CQRS

CQRS stands for Command and Query Responsibility Segregation, a pattern that separates read and update operations for a data store. Implementing CQRS in your application can maximize its performance, scalability, and security. When the number of reads on the database is higher than the writes which is the case for most of the applications we can separate the read and write databases.

In CQRS we use commands to update data and queries to read data.

  • Commands should be task-based, rather than data-centric. ("Book hotel room", not "set ReservationStatus to Reserved")
  • Commands may be placed on a queue for asynchronous processing, rather than being processed synchronously.
  • Queries never modify the database. A query returns a DTO that does not encapsulate any domain knowledge.

For greater isolation, you can physically separate the read data from the write data. In that case, the read data can use its own data schema that is optimised for queries. For example, it can store a materialised view of the data, in order to avoid complex joins or mappings. It might even use a different type of data store. For example, the write database might be relational, while the read database is a document database.

SQL Server Always On

By using this feature, You need to make a primary and secondary replica (could be multiple secondary replicas), Once the Always On feature is configured, the Second replicas are automatically updated based on Primary replica updates. This also provides HADR (High Availability Disaster Recovery) feature, if the primary replica goes down, the secondary replica will be active and play the primary replica role.

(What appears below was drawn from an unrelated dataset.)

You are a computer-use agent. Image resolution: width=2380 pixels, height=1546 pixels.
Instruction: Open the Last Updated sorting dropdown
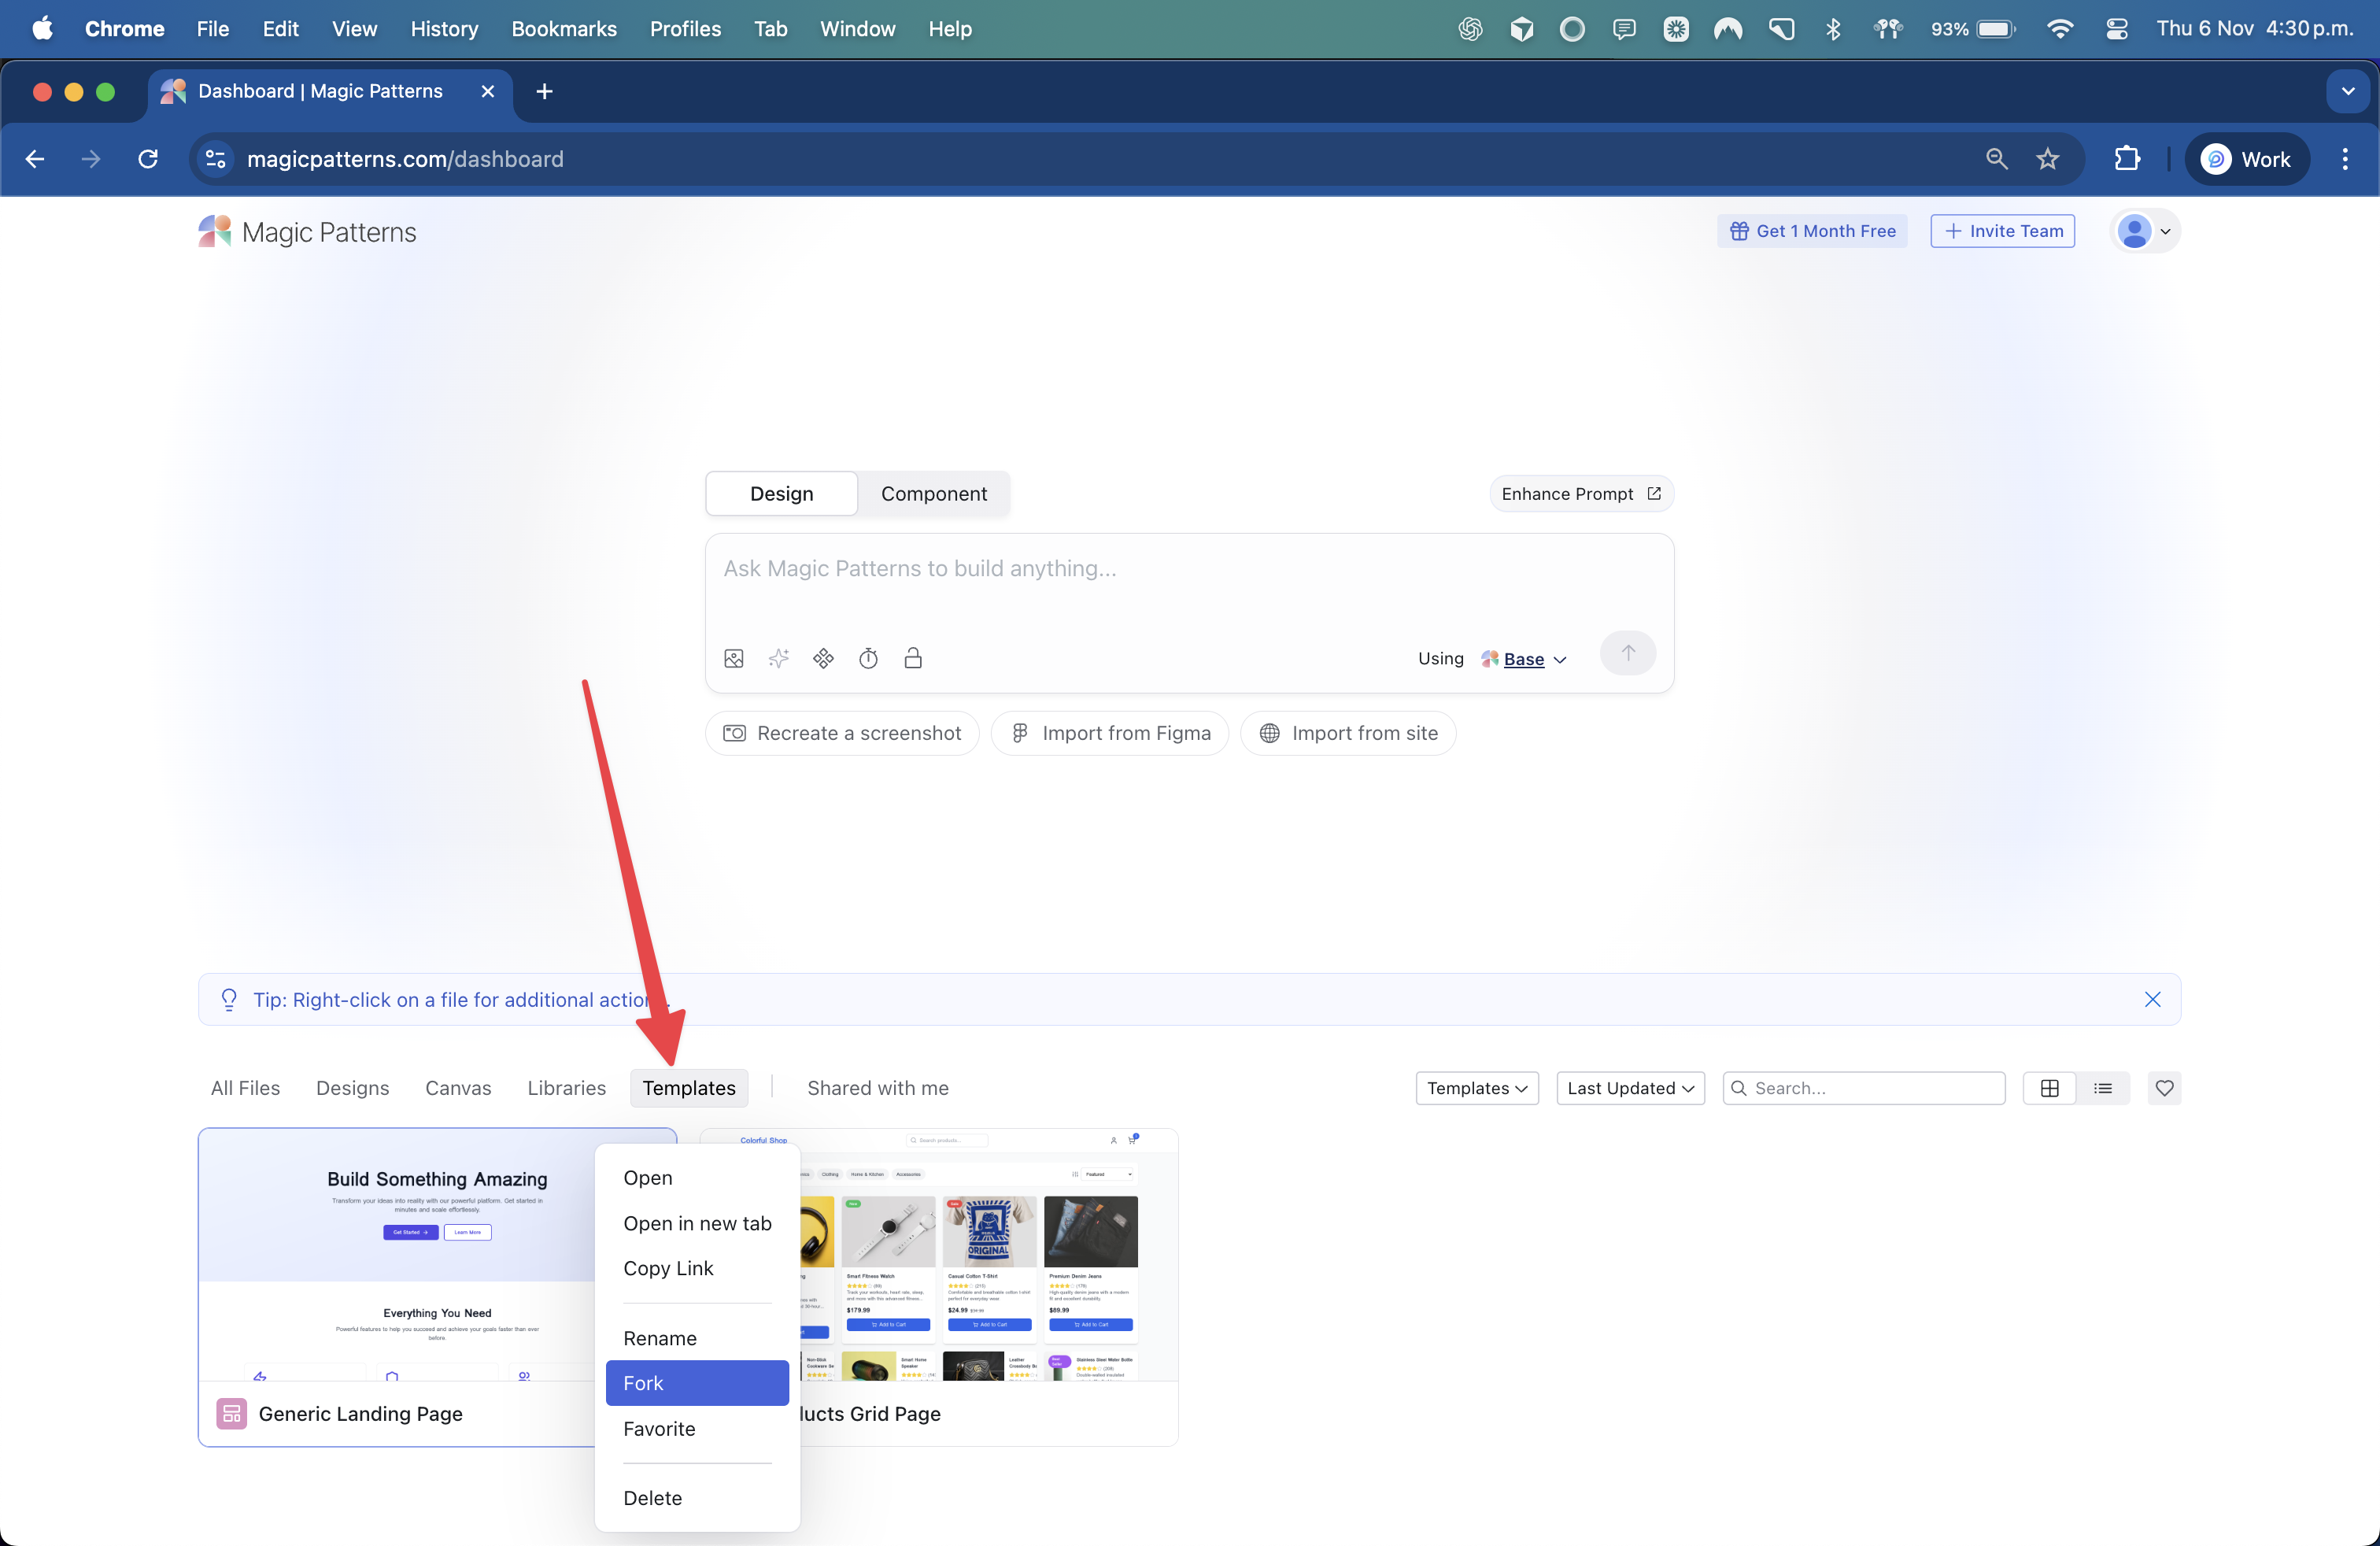(x=1629, y=1088)
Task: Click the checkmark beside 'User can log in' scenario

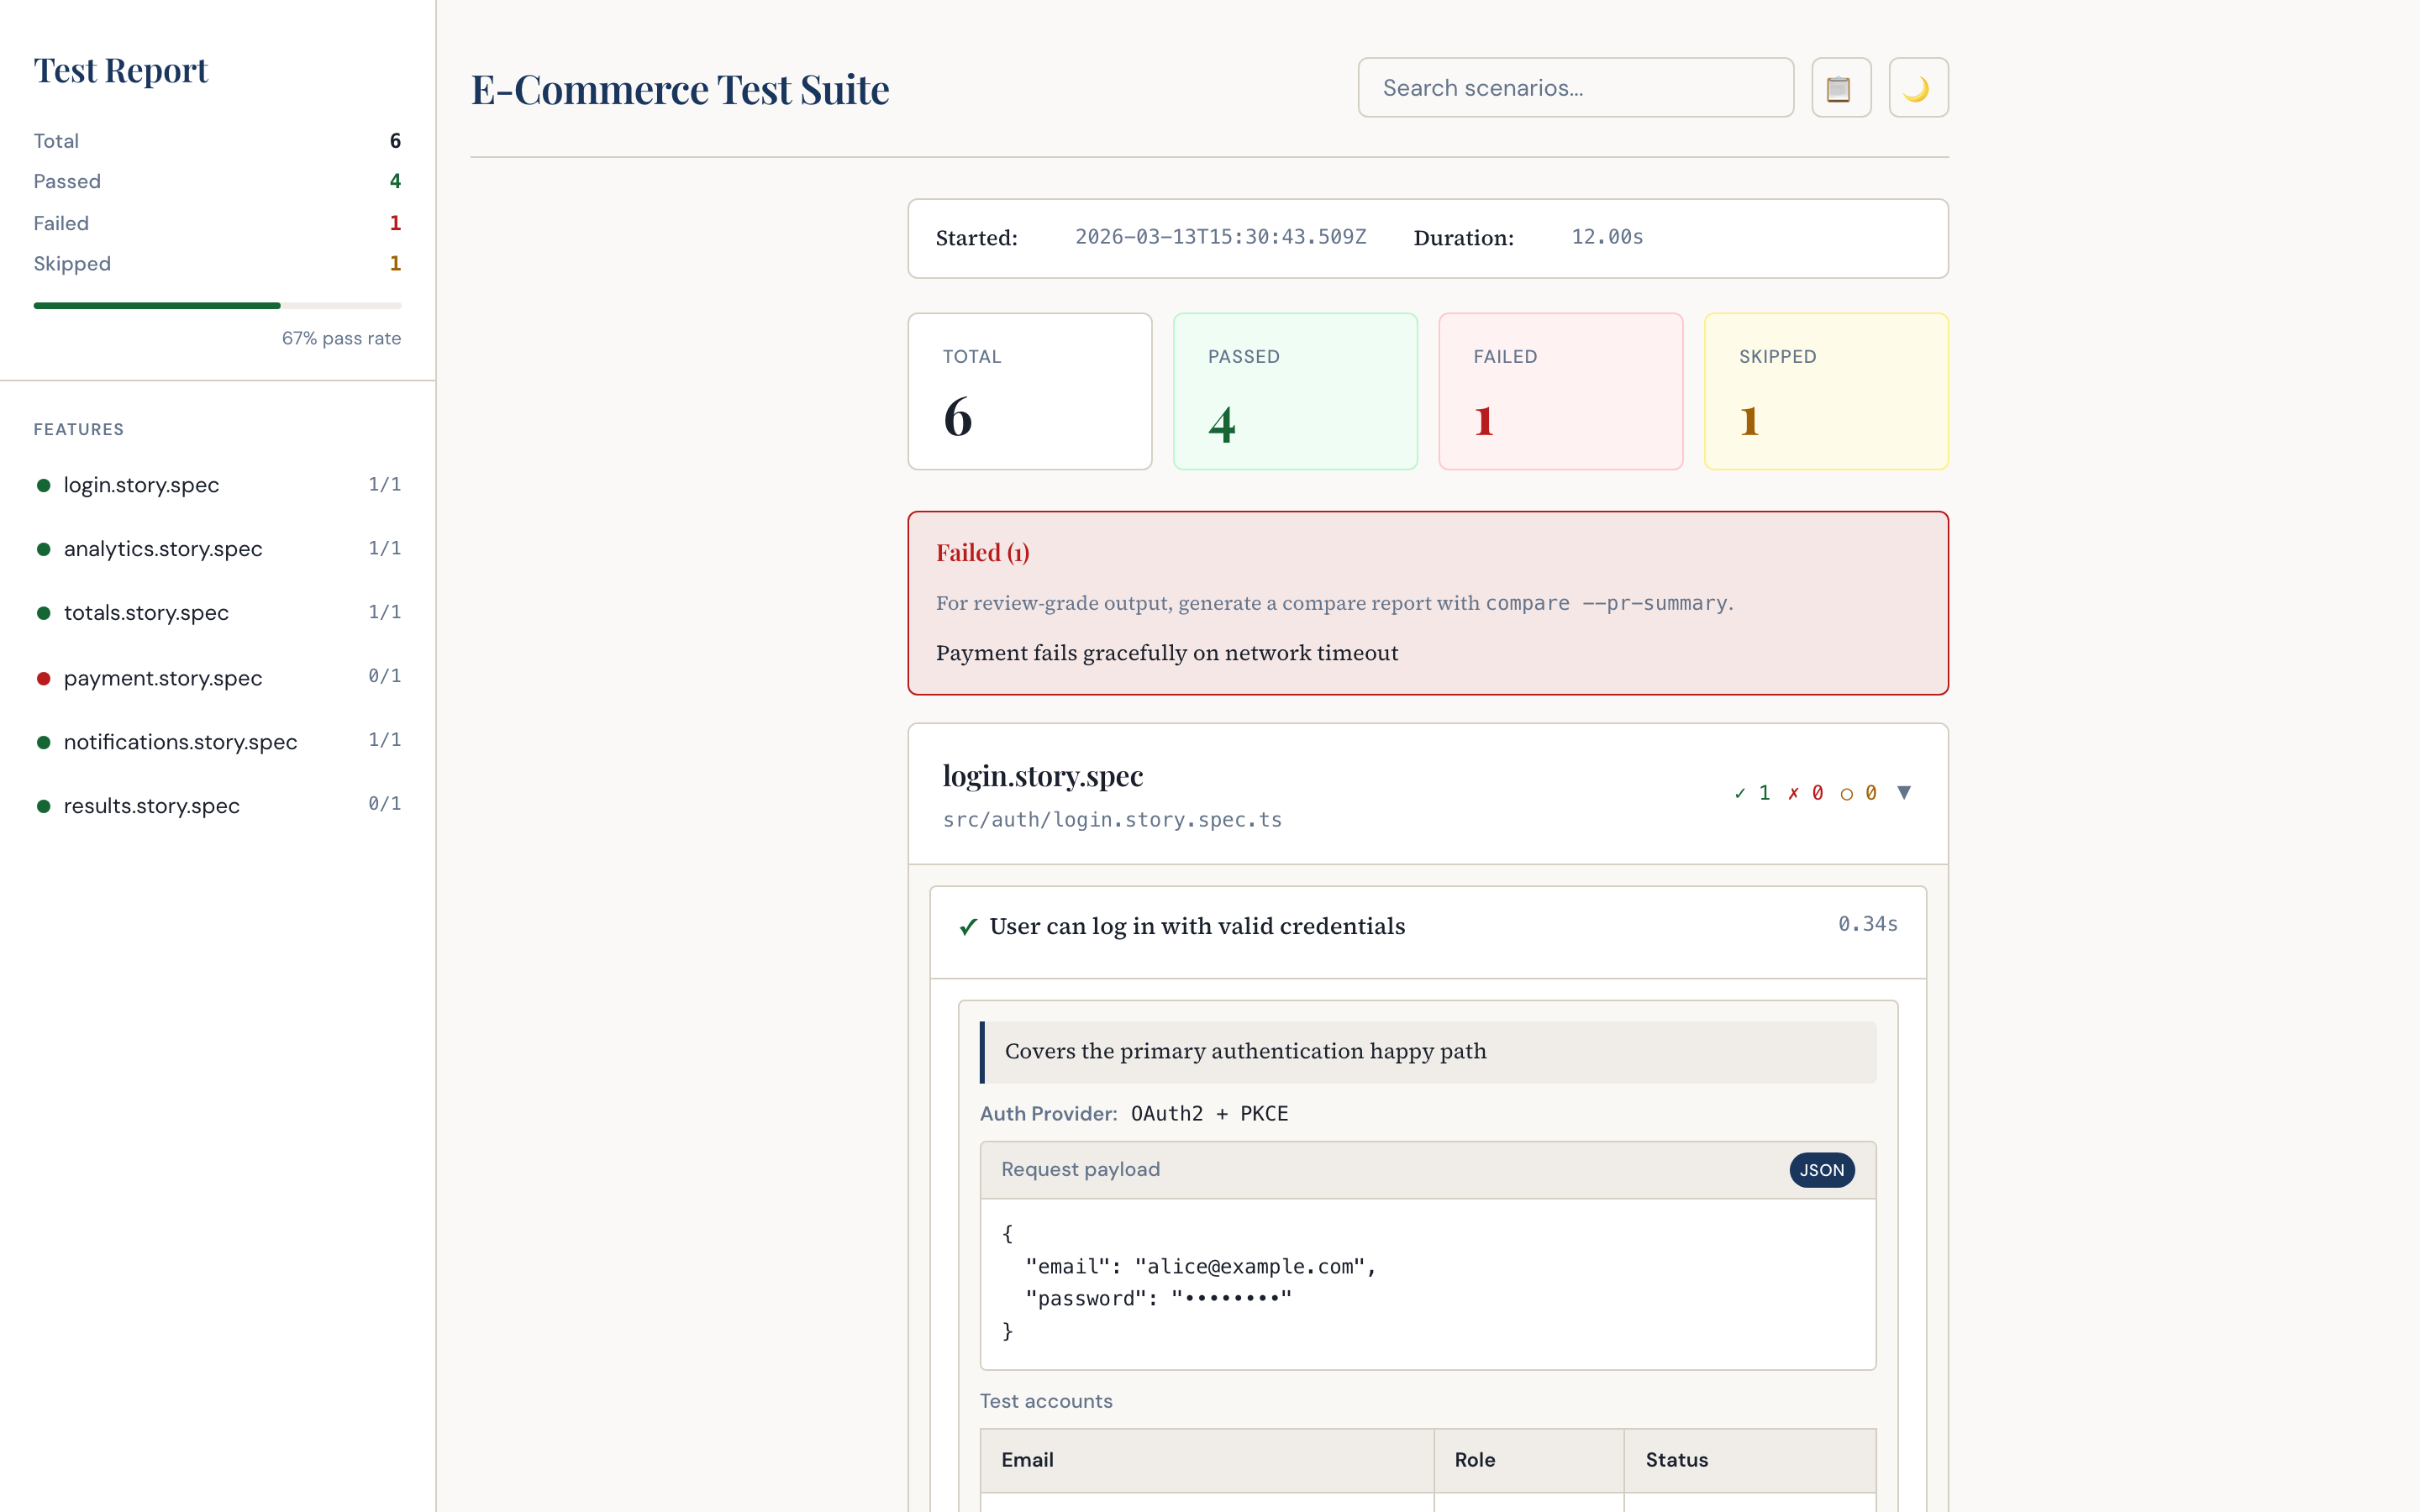Action: click(966, 926)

An HA availability group is a group of databases that fail over together. A read-scale availability group is a group of databases that are copied to other instances of SQL Server for read-only workload.

Event Sourcing

Some implementations of CQRS use the Event Sourcing Pattern. With this pattern, the application state is stored as a sequence of events. Each event represents a set of changes to the data. The current state is constructed by replaying the events. In a CQRS context, one benefit of Event Sourcing is that the same events can be used to notify other components — in particular, to notify the read model. The read model uses the events to create a snapshot of the current state, which is more efficient for queries. However, Event Sourcing adds complexity to the design.

Using the stream of events as the write store avoids update conflicts and maximises performance and scalability. The read model is typically a highly denormalised view. These views are tailored to the interfaces and display requirements of the application. Because the event store is the official source of information, it is possible to delete the materialised views and replay all past events to create a new representation of the current state when the system evolves or when the read model must change. The materialised views are in fact a durable read-only cache of the data.

A materialised view is a database or view that contains the results of a query. For example, it may be a local copy of data located remotely, or maybe a subset of the rows and/or columns of a table or join result or maybe a summary using an aggregate function. This is a form of caching the results of a query. Materialised views that store data based on remote tables are also known as snapshots.

As with any system where the write and read stores are separate, systems based on this pattern are eventually consistent. There will be some delay between the event being generated and the data store is updated.

Events should be pure commands without any response other than control status like successful, failed, etc.